Apache Spark

PySpark To_Date()

In the sales sector, the Time Series Analysis is the most important factor to analyze the sales day to day. It is necessary to change all the date-time related data to Date/DateTime. Spark is one of the open-source programs which executes and analyzes this in cluster nodes through machine learning/DataScience techniques. In this guide, we will discuss about the to_date() function that is available in the pyspark.sql.functions module which converts the input Date/TimeStamp  string type column to date. As part of this tutorial, we will see the different examples of converting the TimeStamp/Date string to date.

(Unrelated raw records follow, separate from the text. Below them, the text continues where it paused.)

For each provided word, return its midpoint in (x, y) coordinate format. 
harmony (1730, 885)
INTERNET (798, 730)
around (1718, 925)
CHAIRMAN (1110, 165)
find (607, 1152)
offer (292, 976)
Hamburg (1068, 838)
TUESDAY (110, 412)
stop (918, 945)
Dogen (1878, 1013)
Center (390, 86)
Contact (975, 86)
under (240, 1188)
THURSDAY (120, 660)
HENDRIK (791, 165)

Pyspark.sql.functions.to_date()

To_date() is available in pyspark.sql.functions module. It is necessary to import this function from this module. It accepts two parameters. The first parameter is the column which is the date/time stamp format. The second parameter is the format in which the values exist in the column (first parameter). It converts into specified format with date type. It is also possible to use this function in Spark SQL functions. We can use the SELECT command to get the date from the Date/Timestamp string type.

Syntax:

  1. 1. We can use the select() method to display the columns and specify the function within this method.
dataframe_obj.select(col("Actual Input"),to_date(col(“column_name”),format).alias("New column name"))

 

  1. 2. We can use the select() method to display the columns and specify the function within this method.
linuxhint_spark_app.sql("SELECT to_date('input_string_date,format) new_column_name")

 
First, install the PySpark module using the pip command.

pip install pyspark

 

Example 1: To_Date() with Format

Let’s create a PySpark DataFrame with 1 column named “Actual Input” with 5 records and convert it into the date type with the “dd-MM-yyyy” format. We use the select() method to display the converted date. Here, we store it in the “YEAR-MONTH-DAY” column.

import pyspark
from pyspark.sql import SparkSession
from pyspark.sql.functions import col,to_date
linuxhint_spark_app = SparkSession.builder.appName('Linux Hint').getOrCreate()

first_df =[["25-05-1999"],["04-05-2015"],["01-05-2019"],["23-06-2006"],["01-01-1992"]]
           
# create the dataframe using the first_df
first_df_obj = linuxhint_spark_app.createDataFrame(first_df,["Actual Input"])

# Actual DataFrame
first_df_obj.show()

# Dataframe with date in the format -> dd-mm-yyyy
first_df_obj.select(col("Actual Input"),to_date(col("Actual Input"),"dd-MM-yyyy").alias("YEAR-MONTH-DAY")).show()

 
Output:


Example 2: Using the SQL To_Date() with Format

Now, we use the Spark SQL query to convert the string date to the “dd-MM-YYYY” format.

import pyspark
from pyspark.sql import SparkSession
from pyspark.sql.functions import col,to_date
linuxhint_spark_app = SparkSession.builder.appName('Linux Hint').getOrCreate()

# to_date() with SQL
linuxhint_spark_app.sql("SELECT to_date('25-05-1999','dd-MM-yyyy') YEAR_MONTH_DAY").show()

 
Output:


Example 3: Convert the TimeStamp Column to Date

Quickly create a PySpark DataFrame with one column named “Timestamp” with 5 records. Use the to_date() function to extract the date from the timestamp and store all 5 records in the “Extracted Date” column.

import pyspark
from pyspark.sql import SparkSession
from pyspark.sql.functions import col,to_date
linuxhint_spark_app = SparkSession.builder.appName('Linux Hint').getOrCreate()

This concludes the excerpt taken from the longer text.